Calling an LLM judge
For something subjective (“is this off-topic?”), use a cheap model as a judge:
class LLMJudgeDetector(WindowedStreamingDetector): name = "topic_judge"
def __init__(self, anthropic_api_key: str, prompt: str) -> None: import anthropic self._client = anthropic.AsyncAnthropic(api_key=anthropic_api_key) self._prompt = prompt
async def inspect(self, content, *, direction, context): resp = await self._client.messages.create( model="claude-3-5-haiku-latest", max_tokens=10, messages=[{ "role": "user", "content": f"{self._prompt}\n\nText: {content}\n\nAnswer ON or OFF only.", }], ) is_off = "OFF" in resp.content[0].text return Verdict( detector=self.name, effect=Effect.FLAG if is_off else Effect.ALLOW, reason=resp.content[0].text.strip(), )This sits inside your quayside service. The judge call is part of the cascade latency budget — keep timeouts realistic.
Registering it
Quayside’s composition root is services/api/src/quayside_api/app.py. The function _wire_services builds the LocalProxyService with a list of detector instances:
proxy = LocalProxyService( registry=registry, policy=policy, audit=audit, tokens=tokens, upstream=upstream, detectors=[ NullDetector(), RegexDetector([...]), PresidioDetector(endpoint=settings.presidio_url, ...), AcmeBrandGuard(blocked_terms=settings.acme_brand_terms), # ← your adapter ], shadow=shadow,)For v0.1, custom detectors live in your fork or your deployment overlay. A factory-registry pattern that lets customers plug adapters from a config file is on the roadmap.

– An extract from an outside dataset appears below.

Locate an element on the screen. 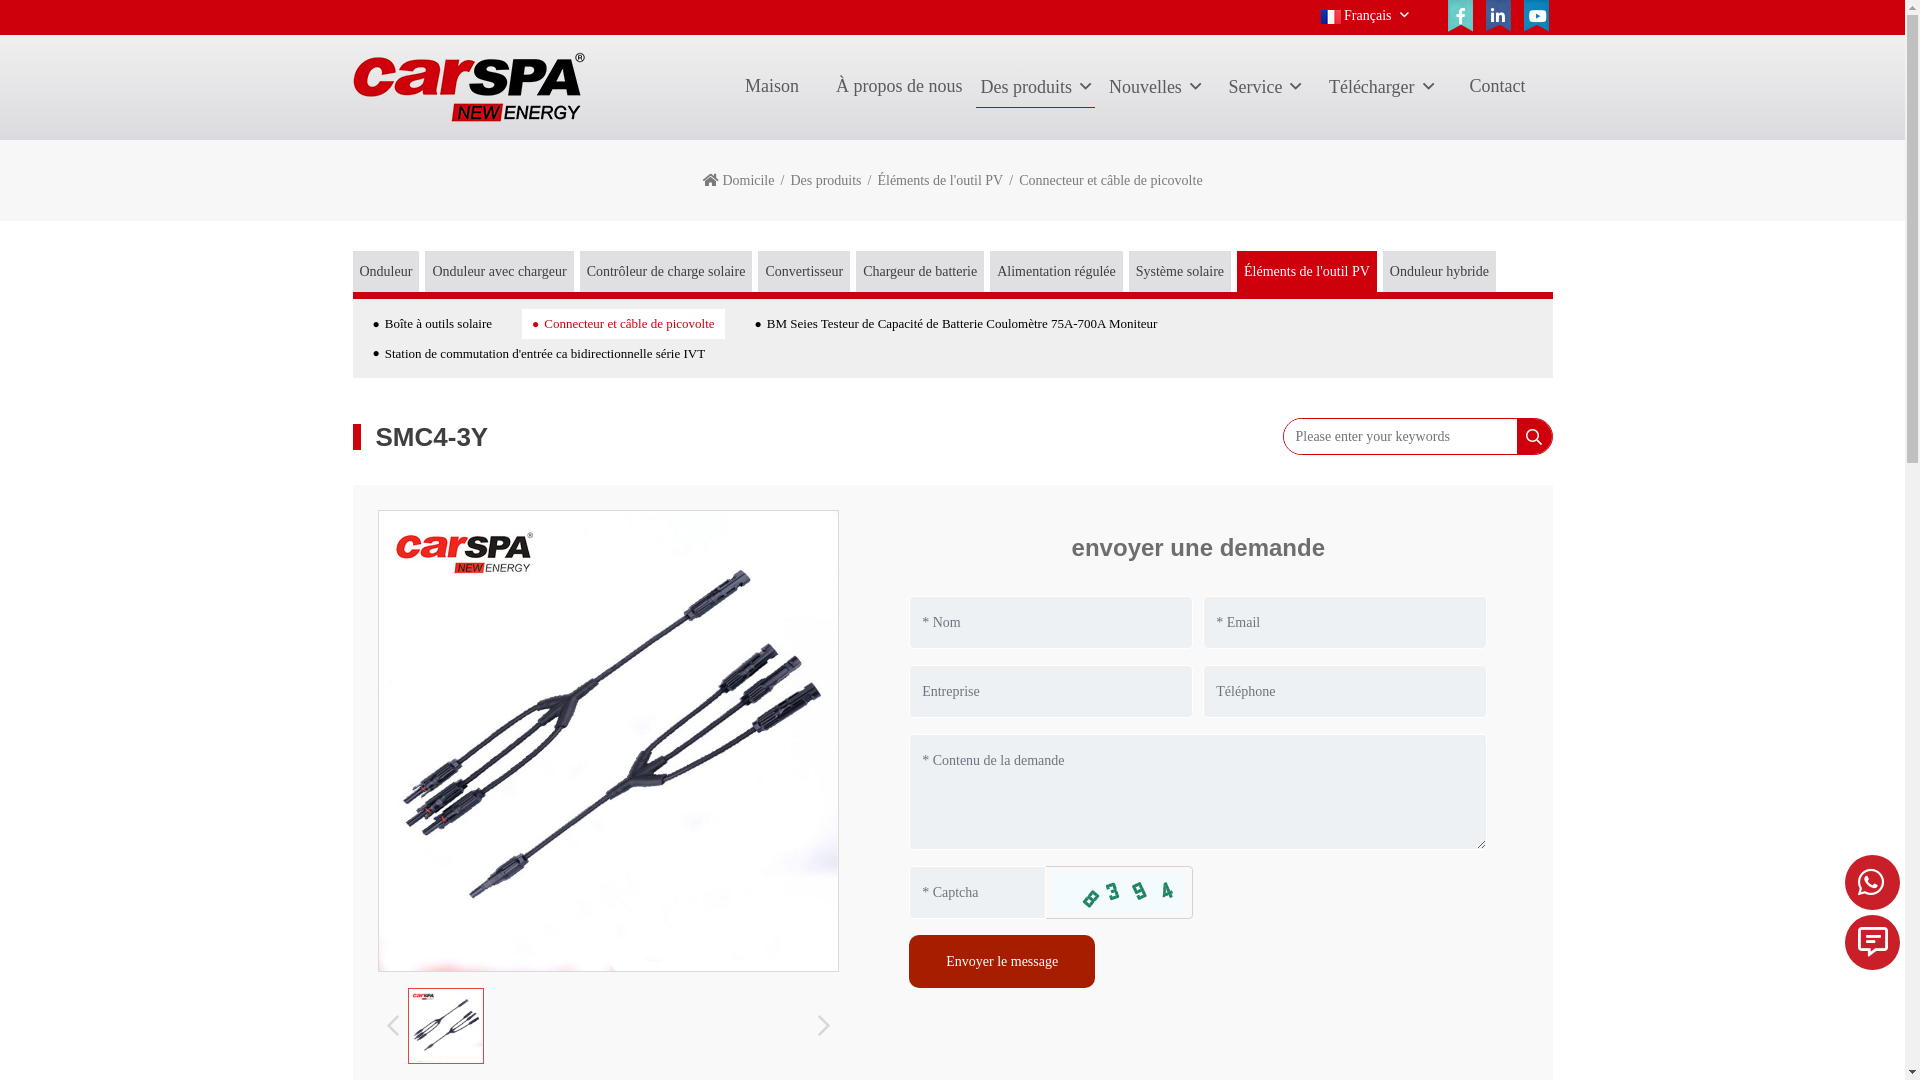  Chargeur de batterie is located at coordinates (920, 272).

Referencing it from a policy
Once registered in the composition root with name = "acme_brand_guard":
stages: - name: brand-check direction: request detectors: [acme_brand_guard]
detectors: acme_brand_guard: enabled: true weight: 1.0 thresholds: { flag: 0.5, block: 0.85 }Effect semantics — what to emit
| Want to… | Emit |
|---|---|
| Let it through silently | Effect.ALLOW |
| Let it through, flag for review | Effect.FLAG (carries a reason) |
| Refuse the request | Effect.BLOCK (carries a reason) |
| Modify the content (v2) | Effect.MODIFY — currently logged but not applied |
| Pause for human approval (v2) | Effect.APPROVE — currently not wired |
Block halts the cascade and refuses the request. Flag is non-decisive — the cascade continues.
Testing
Mirror the bundled detectors’ tests:
- Unit-test the adapter directly with a constructed
RequestContext(no DB required) - For HTTP-calling adapters, use
respxto mock the upstream
See services/api/tests/unit/test_detectors_regex.py and services/api/tests/integration/test_detectors_presidio.py for the patterns.